• [ACTIVITY]:
Your copy should hold the lines below from the first through the one that contains "Task: Switch to Завершенные (12) tab", each retyped exactly, and no pictures.

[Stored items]
++++++++++
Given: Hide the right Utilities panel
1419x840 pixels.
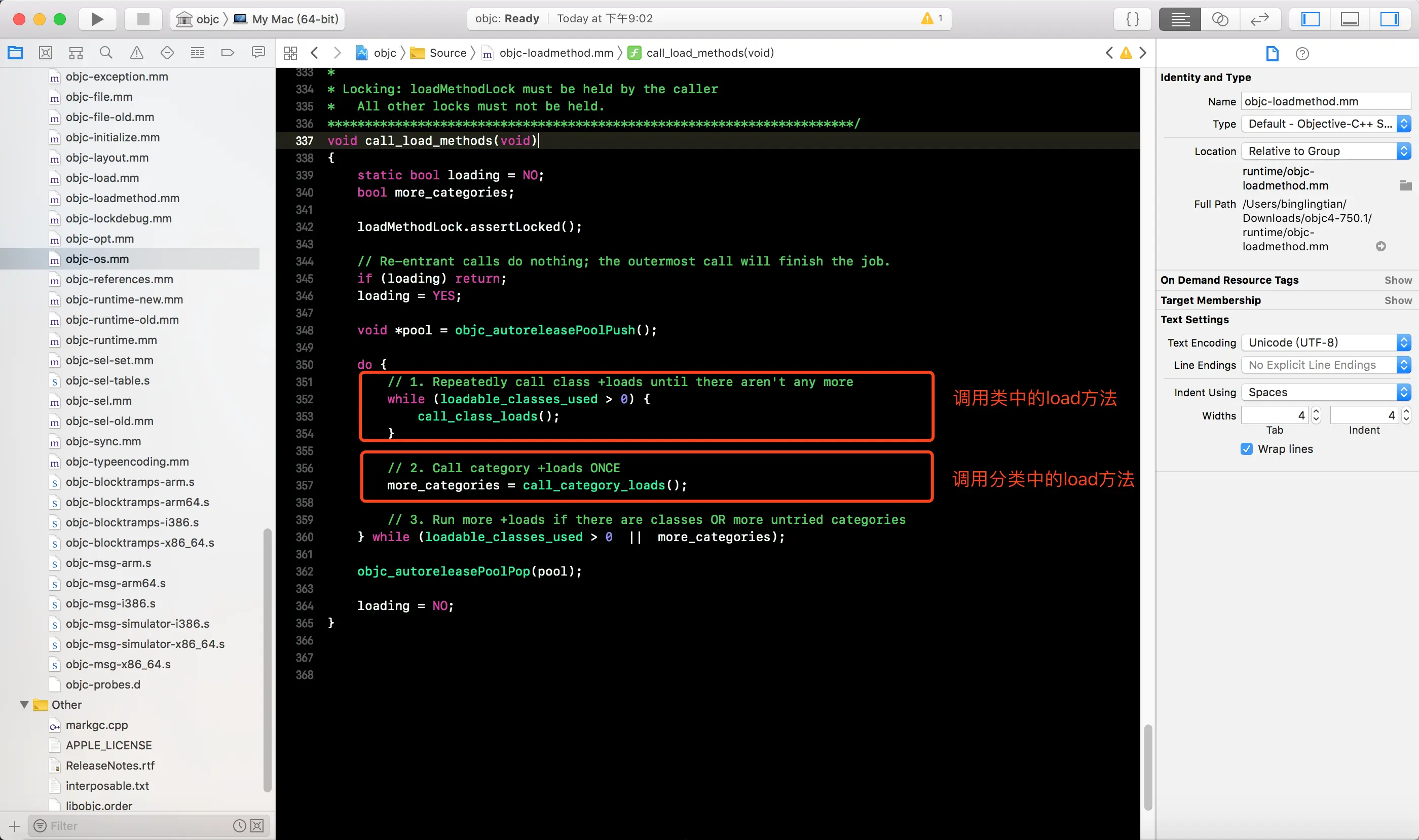Looking at the screenshot, I should click(1389, 19).
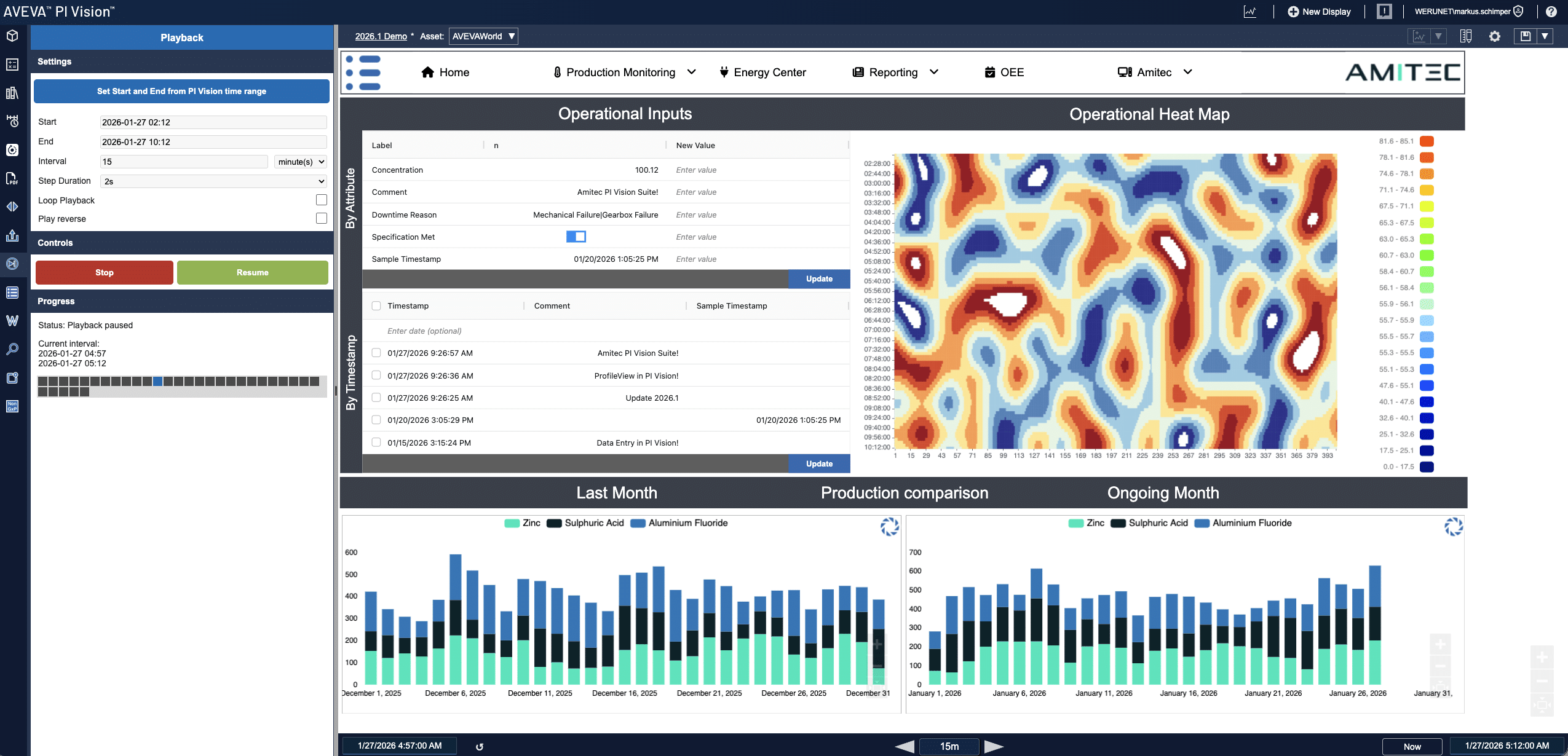Open the playback tool in the left sidebar
Image resolution: width=1568 pixels, height=756 pixels.
coord(12,264)
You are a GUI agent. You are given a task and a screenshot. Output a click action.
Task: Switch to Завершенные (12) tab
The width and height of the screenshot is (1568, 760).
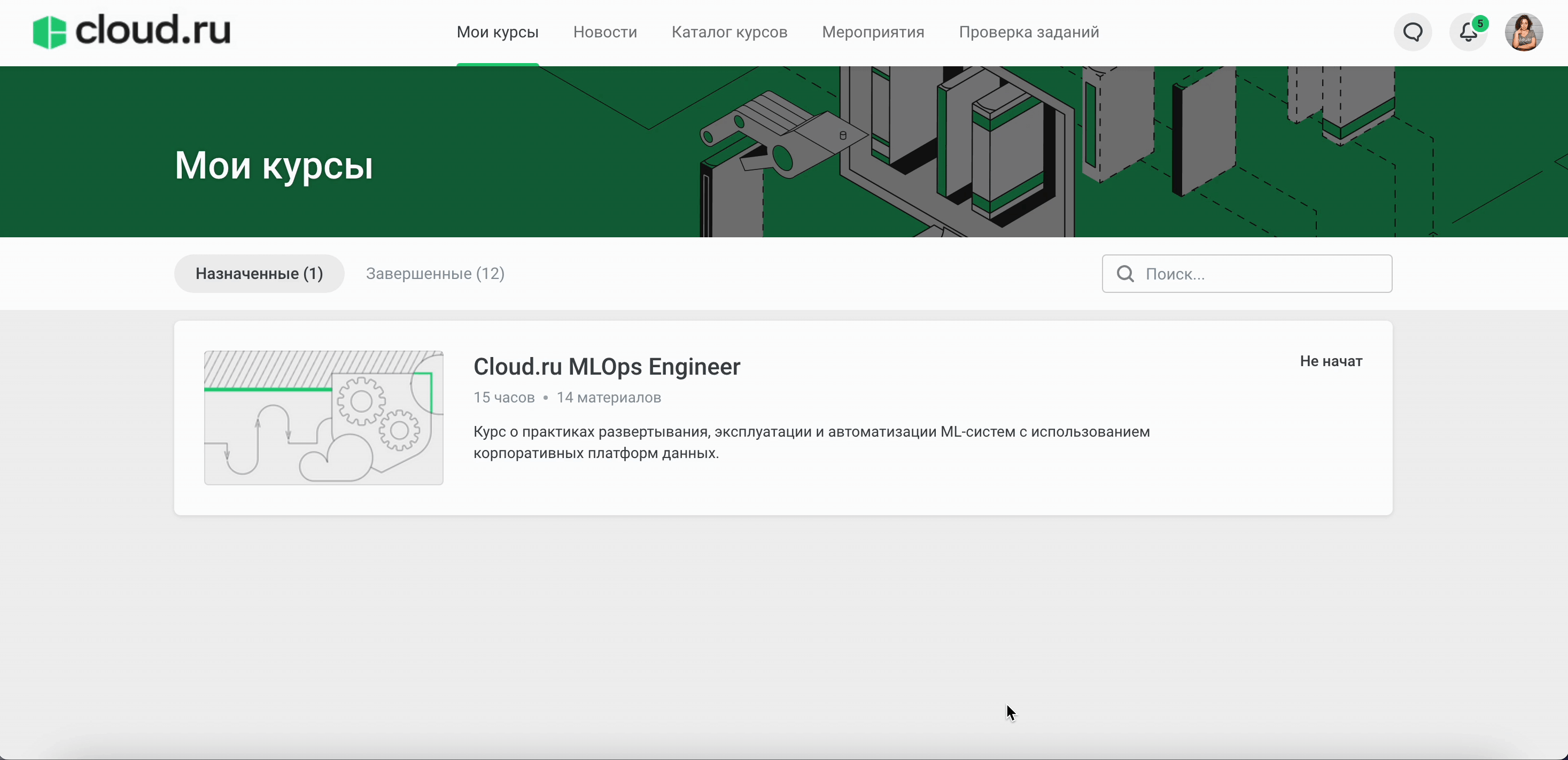point(434,274)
++++++++++
• [ANSWER BOX]:
Given: Hide the right Utilities panel
1419x840 pixels.
Looking at the screenshot, I should click(1389, 19).
Open the playback tool in the left sidebar
Image resolution: width=1568 pixels, height=756 pixels.
coord(12,264)
You are a GUI agent. You are given a task and a screenshot. Output a click action.
Task: Switch to Завершенные (12) tab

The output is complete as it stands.